One week until surgery
My surgery is in exactly one week. I've done my pre op appointment with my family doctor, had my blood work done, and tomorrow is my pre op with Dr Toy.
I'm having a lot of mixed emotions. On one hand I'm excited...I've lived this way for so long I can't even imagine feeling good about my lower body. On another hand I'm scared. I can't even imagine how I will feel if it doesn't turn out well. I'm not hoping for miracles but great improvement is my hope...not worse. Since I've been botched already it scares me. I also know what is in store pain wise since I've been through it before and I'm dreading recovery. I think I'm pretty prepared...and I'm hoping the pain isn't as bad since this is a different method, but I am not holding my breath for that. I just hope the Percocet doesn't make me sick. I remember vomiting after my surgery last time, and that was with local anesthetic...this time I'll have general and that's generally worse.

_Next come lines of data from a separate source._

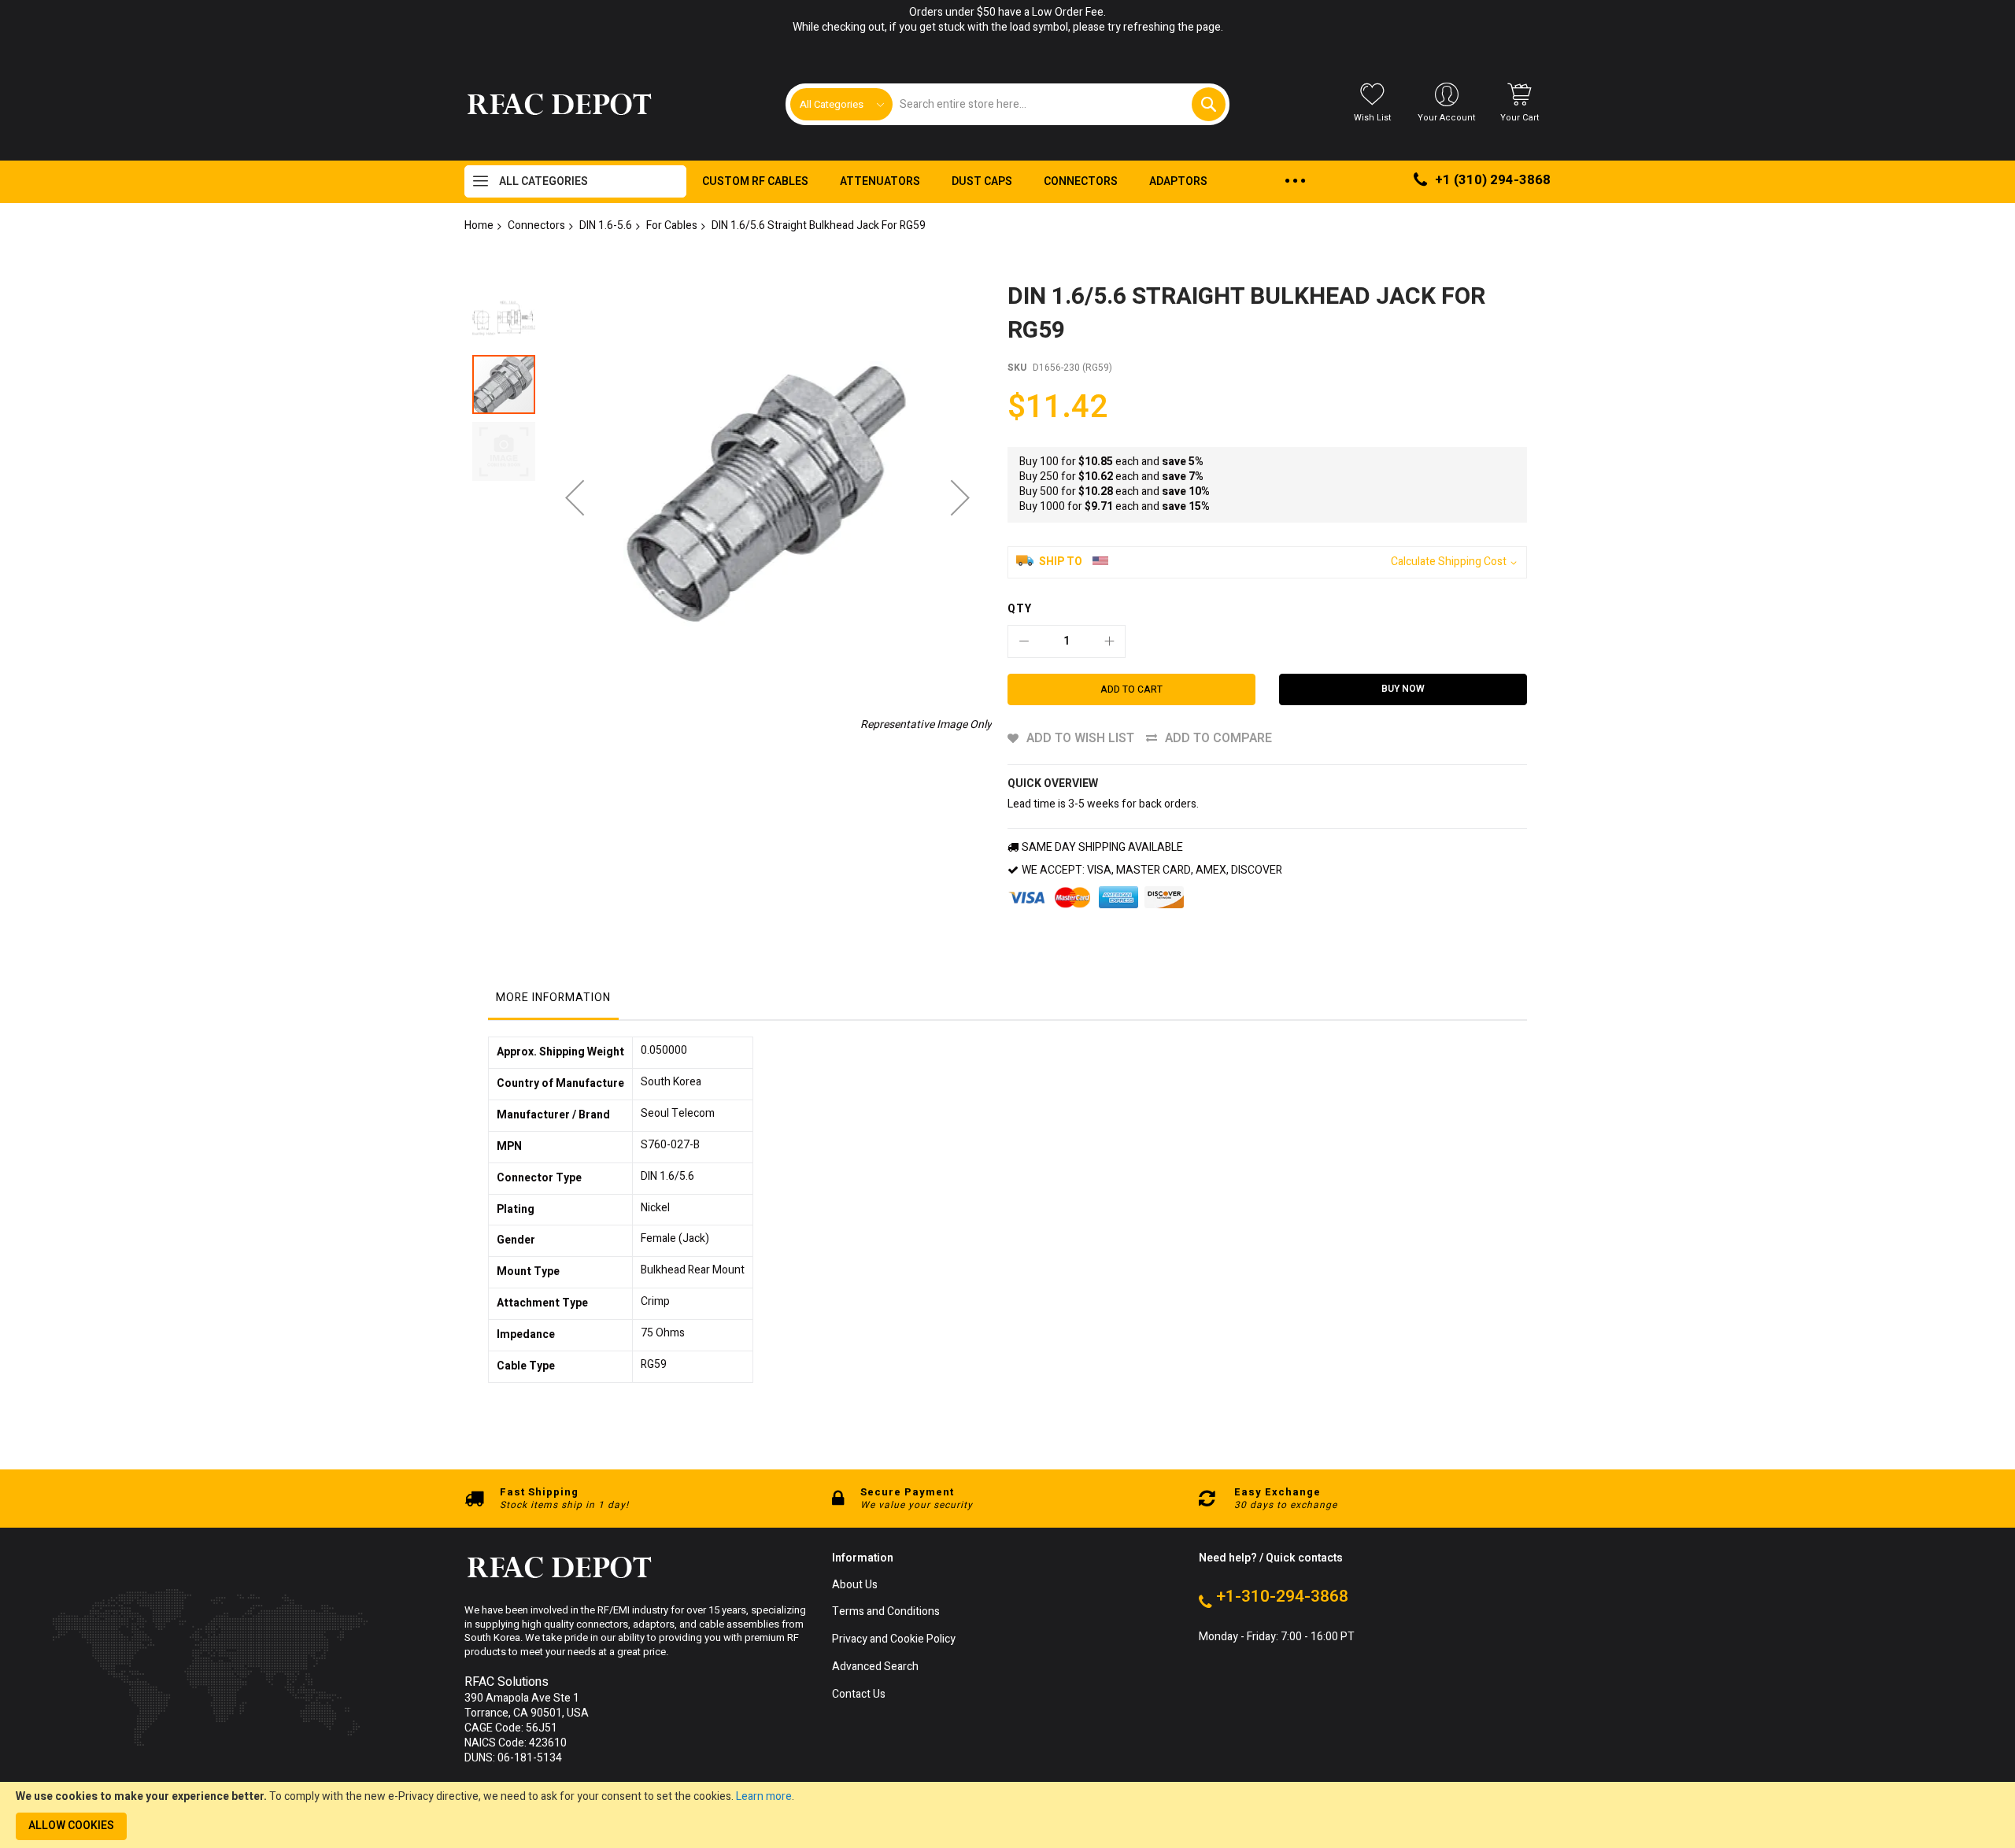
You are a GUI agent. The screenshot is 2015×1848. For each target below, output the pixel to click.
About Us (855, 1585)
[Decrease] (1024, 641)
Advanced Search (875, 1667)
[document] (1007, 1815)
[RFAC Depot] (559, 104)
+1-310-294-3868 (1282, 1597)
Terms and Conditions (886, 1612)
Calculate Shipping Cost (1449, 562)
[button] (574, 497)
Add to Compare (1218, 738)
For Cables (671, 225)
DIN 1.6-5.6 (605, 225)
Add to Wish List (1080, 738)
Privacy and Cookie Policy (894, 1639)
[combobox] (1058, 104)
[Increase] (1109, 641)
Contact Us (858, 1694)
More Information (553, 997)
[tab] (553, 1002)
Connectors (536, 225)
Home (479, 225)
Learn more (764, 1796)
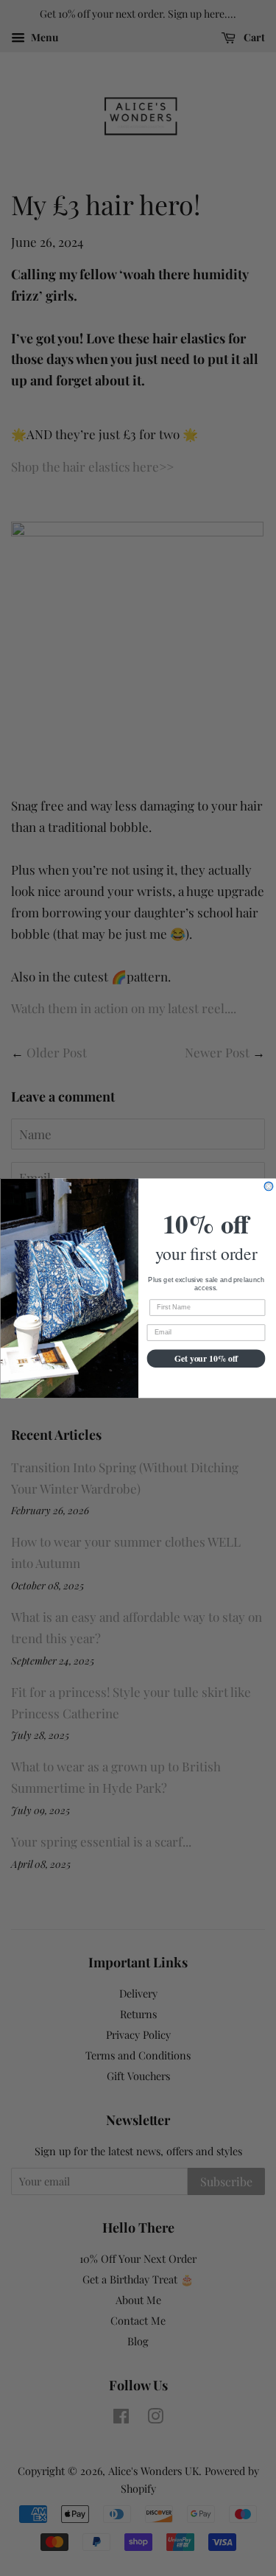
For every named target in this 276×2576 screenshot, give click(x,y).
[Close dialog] (268, 1186)
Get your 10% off (206, 1358)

But I'm trying to think positive and imagine having nice legs for the first time. I hope I will wear shorts for the first time since childhood! I imagine knees that don't stick out on the sides and thighs that don't rub together. If I end up with nothing more than that I'll be happy but if the fat grafting also works out I'll be thrilled! Speaking of that, I'm a bit worried about staying off that area for several weeks...not even sure how!!! It's not like a BBL, I'm having fat grated to the area under my butt. Driving won't be possible for a while...that will be the biggest challenge!
Obsessed with my surgery
I had my pre op appointment, it went really well. I'm super excited for the outcome. Paid the bill...that hurt! :). Got all my prescriptions and filled them, but now I'm just spending all my time obsessing over the surgery, looking at photos, worrying about stuff I need to get done, worrying about recovery. It's a long weekend with my family so hopefully it goes by fast. Then there is just one day left. My surgery is 7am on Wednesday.
Tomorrow is the dat
It's nearly midnight and I'm wide awake...don't know how I will ever sleep. Surgery at 7am tomorrow. I woke up this morning with hives. Discovered that the conditioner I used yesterday contained macadamia nut oil. I am deathly allergic to nuts! Washed my hair as soon as I realized, but still have two huge hives on my arm. Really hope this doesn't pose a problem for tomorrow!!! Super excited and nervous. Will update when I can!!!
Made it to the other side!
17 Feb 2016
Day of treatment
I survived! Feel like I've been hit by a train now though and I am super pukey. Good news is I've been unable to stay awake for long. Pain is pretty intense, but mostly when I move around. I'll write the whole story soon!
Day one post op
Well, I'm not going to lie, yesterday was awful. Mostly it was because of the nausea. Once I got that under control I was doing pretty good.
I am spending a lot of time laying with my legs elevated. When I'm not moving I am not in much pain at all. Been getting up to walk around and stuff, but that seems to drain me of energy fast. Took the garment off and had a shower today! Felt great to be cleaned up and the garment was on a bit sideways so it was hurting. I was terrified to put it back on but it wasn't bad at all. Took some photos. They look awful...lumpy, swollen and bruised with sharpie all over me, but I can already see a huge difference!
I've been super tired today, wanting to sleep all day. Pain isn't bad at all. My stomach isn't great today...not used to taking so many meds. Took another shower and some photos...pretty much the same as the last ones!
6 days post op
Well it's been 6 days since my surgery. The swelling and bruising is insane. My legs look probably bigger than before surgery and like they have been run over by a bus. I've spent so much time with my legs elevated, eaten very little salt, etc. I had an allergic reaction to Bromelain so I can't take that but I've been eating a lot of pineapple. The pain isn't too bad anymore, it's mostly from the swelling. I'm just taking Advil now. Thinking about trying to squeeze myself into a much smaller garment to see if it might help the swelling. Energy is still really low. Going for post op appointment today. Just waiting for time to go by so I can feel and look better again.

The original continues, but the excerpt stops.